You’re also able to optimize WordPress images outside of the media directory with Directory Smush, as well as Smush your S3 cloud-based media library. Image CDN is also at your disposal, which allows you to serve images directly from the WPMUDEV powerful CDNs. You can also take advantage of WebP Conversion, enabling you to optimize images by converting them to this new generation format.

Lastly, you’ll also be able to benefit from wrong size detection, which basically is a feature that alerts you if your images don’t match their respective containers.

How Can You Benefit From Using WP Smush? 

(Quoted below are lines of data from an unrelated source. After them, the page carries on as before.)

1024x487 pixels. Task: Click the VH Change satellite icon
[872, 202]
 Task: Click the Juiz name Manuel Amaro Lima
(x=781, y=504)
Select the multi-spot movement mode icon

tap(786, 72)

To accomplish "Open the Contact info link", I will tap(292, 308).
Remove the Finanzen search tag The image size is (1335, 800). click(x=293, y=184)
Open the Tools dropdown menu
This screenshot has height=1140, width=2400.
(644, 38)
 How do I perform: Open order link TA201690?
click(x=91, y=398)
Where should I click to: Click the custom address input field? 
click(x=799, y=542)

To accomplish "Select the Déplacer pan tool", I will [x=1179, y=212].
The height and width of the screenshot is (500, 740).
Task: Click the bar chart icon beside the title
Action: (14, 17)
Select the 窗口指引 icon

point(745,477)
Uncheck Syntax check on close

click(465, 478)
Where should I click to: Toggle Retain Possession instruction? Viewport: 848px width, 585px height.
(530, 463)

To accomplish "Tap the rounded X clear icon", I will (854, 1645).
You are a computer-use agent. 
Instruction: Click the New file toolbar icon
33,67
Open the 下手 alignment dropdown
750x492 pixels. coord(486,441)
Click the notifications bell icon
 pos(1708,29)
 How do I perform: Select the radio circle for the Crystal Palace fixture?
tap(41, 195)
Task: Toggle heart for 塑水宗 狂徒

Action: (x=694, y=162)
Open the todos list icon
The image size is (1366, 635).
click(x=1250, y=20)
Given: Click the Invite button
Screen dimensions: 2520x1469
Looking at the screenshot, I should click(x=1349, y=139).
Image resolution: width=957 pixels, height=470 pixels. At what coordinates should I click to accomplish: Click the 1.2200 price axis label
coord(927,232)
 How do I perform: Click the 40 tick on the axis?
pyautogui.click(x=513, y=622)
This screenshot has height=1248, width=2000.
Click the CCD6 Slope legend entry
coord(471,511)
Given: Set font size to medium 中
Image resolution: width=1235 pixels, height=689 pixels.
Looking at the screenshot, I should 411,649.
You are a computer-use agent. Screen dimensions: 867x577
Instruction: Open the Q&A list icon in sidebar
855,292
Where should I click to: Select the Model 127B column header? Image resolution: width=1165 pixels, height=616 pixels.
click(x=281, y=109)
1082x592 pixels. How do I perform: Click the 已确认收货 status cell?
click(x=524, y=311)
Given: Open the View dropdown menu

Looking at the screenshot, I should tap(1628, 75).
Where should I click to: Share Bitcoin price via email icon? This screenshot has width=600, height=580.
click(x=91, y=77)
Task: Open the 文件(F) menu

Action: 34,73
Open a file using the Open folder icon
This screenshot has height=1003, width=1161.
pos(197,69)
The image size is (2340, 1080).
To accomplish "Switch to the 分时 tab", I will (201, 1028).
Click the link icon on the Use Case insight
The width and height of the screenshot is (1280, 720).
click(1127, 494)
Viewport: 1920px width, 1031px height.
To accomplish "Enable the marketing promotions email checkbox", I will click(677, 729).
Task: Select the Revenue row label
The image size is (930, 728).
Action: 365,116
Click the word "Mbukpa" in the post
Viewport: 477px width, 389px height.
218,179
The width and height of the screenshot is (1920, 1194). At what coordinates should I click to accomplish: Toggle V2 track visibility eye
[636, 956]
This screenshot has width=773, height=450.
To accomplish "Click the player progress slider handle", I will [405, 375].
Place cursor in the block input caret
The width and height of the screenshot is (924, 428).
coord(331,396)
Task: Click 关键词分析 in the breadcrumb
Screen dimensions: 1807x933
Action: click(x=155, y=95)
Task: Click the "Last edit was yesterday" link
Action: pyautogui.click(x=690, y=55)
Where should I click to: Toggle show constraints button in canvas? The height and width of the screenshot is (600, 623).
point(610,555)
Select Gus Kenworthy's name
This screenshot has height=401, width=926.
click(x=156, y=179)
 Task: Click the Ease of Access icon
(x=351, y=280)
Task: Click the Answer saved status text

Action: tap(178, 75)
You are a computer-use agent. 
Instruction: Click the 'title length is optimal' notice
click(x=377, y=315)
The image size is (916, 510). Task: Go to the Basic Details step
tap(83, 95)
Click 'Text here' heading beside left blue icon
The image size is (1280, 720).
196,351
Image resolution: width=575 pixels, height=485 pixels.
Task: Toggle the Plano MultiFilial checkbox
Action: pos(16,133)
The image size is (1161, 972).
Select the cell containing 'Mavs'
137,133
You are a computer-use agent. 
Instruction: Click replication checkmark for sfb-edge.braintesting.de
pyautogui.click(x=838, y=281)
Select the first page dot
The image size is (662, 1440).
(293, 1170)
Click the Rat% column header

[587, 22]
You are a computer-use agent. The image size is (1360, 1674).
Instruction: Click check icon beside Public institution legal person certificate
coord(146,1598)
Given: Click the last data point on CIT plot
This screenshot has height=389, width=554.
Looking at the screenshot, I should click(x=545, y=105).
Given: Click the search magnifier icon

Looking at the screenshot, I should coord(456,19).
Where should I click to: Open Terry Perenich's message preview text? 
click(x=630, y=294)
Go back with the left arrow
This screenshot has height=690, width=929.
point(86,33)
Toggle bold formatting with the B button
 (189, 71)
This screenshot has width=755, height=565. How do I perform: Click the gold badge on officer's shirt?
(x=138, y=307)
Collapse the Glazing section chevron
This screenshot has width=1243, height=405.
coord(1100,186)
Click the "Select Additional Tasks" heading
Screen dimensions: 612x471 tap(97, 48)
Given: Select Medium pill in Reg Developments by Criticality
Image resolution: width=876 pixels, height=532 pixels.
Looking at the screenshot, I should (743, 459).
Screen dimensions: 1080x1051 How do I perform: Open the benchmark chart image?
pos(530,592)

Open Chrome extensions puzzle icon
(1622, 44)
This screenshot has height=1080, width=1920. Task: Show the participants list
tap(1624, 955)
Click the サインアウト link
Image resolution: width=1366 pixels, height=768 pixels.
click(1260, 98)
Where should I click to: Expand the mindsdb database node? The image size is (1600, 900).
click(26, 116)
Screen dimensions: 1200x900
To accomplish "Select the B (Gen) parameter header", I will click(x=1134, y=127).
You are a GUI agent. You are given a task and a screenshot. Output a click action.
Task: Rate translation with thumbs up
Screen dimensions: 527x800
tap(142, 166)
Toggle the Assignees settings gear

One thing is certain: regardless of how well praised and used WP Smush is, at the end of the day, it is not without both upsides and downsides. The former certainly outweigh and outnumber the latter. Among them are, for example, the fact that it offers you the ability to compress WordPress images automatically on upload. You’re also privy to an unlimited amount of free image optimizations per month.

Metadata

You can also set it to strip automatically any unnecessary information off of your images, like EXIF data and metadata (elements like time and dates, location, focal lengths, camera settings and so on). You can also resize your full images automatically to a pre-set maximum and minimum. Not to mention that WP Smush also works with WordPress Multisite (you can either configure the plugin for individual site preferences or global activate it).

Overall

There’s more when that came from – you can view WordPress image optimization statistics (the size and space saved as a result of compressed images, as well as the number that’s been compressed). You don’t even need to create a user account to use the API key on the free version.

What’s more, not only does the free version give you the ability to compress each image. You’re also able to bulk-compress as many as 50 images at a time. One of the best benefits with WP Smush is that it’s the plugin developer’s server resources that are used for the WordPress image optimization, not your private server resources. If your website uses a shared hosting environment, this is a huge advantage.